And on Thursday, the eighth or ninth day from Paris, days all spent patiently and well, one saw from the gained height of Jura, the great Alps unfold themselves in their chains and wreaths of incredible crest and cloud.
8. Unhappily, during all the earliest and usefullest years of such travelling, I had no thought of ever taking up botany as a study; feeling well that even geology, which was antecedent to painting with me, could not be followed out in connection with art but under strict limits, and with sore shortcomings. It has only been the later discovery of the uselessness of old scientific botany, and the abominableness of new, as an element of education for youth;—and my certainty that a true knowledge of their native Flora was meant by Heaven to be one of the first heart-possessions of every happy boy and girl in flower-bearing lands, that have compelled me to gather into system my fading memories, and wandering thoughts.[25] And of course in the diaries written at places of which I now want chiefly the details of the Flora, I find none; and in this instance of the milkwort, whose name I was first told by the Chamouni guide, Joseph Couttet, then walking with me on the unperilous turf of the first rise of the Vosges, west of Strasburg, and rebuking me indignantly for my complaint that, being then thirty-seven years old, and not yet able to draw the great plain and distant spire, it was of no use trying in the poor remainder of life to do anything serious,—then, and there, I say, for the first time examining the strange little flower, and always associating it, since, with the limestone crags of Alsace and Burgundy, I don’t find a single note of its preferences or antipathies in other districts, and cannot say a word about the soil it chooses, or the height it ventures, or the familiarities to which it condescends, on the Alps or Apennines.

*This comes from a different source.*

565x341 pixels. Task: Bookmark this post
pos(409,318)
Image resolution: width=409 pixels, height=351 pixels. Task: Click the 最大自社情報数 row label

9. But one thing I have ascertained of it, lately at Brantwood, that it is capricious and fastidious beyond any other little blossom I know of. In laying out the rock garden, most of the terrace sides were trusted to remnants of the natural slope, propped by fragments of stone, among which nearly every other wild flower that likes sun and air, is glad sometimes to root itself. But at the top of all, one terrace was brought to mathematically true level of surface, and slope of side, and turfed with delicately chosen and adjusted sods, meant to be kept duly trim by the scythe. And only on this terrace does the Giulietta choose to show herself,—and even there, not in any consistent places, but gleaming out here in one year, there in another, like little bits of unexpected sky through cloud; and entirely refusing to allow either bank or terrace to be mown the least trim during her time of disport there. So spared and indulged, there are no more wayward things in all the woods or wilds; no more delicate and perfect things to be brought up by watch through day and night, than her recumbent clusters, trickling, sometimes almost gushing through the grass, and meeting in tiny pools of flawless blue.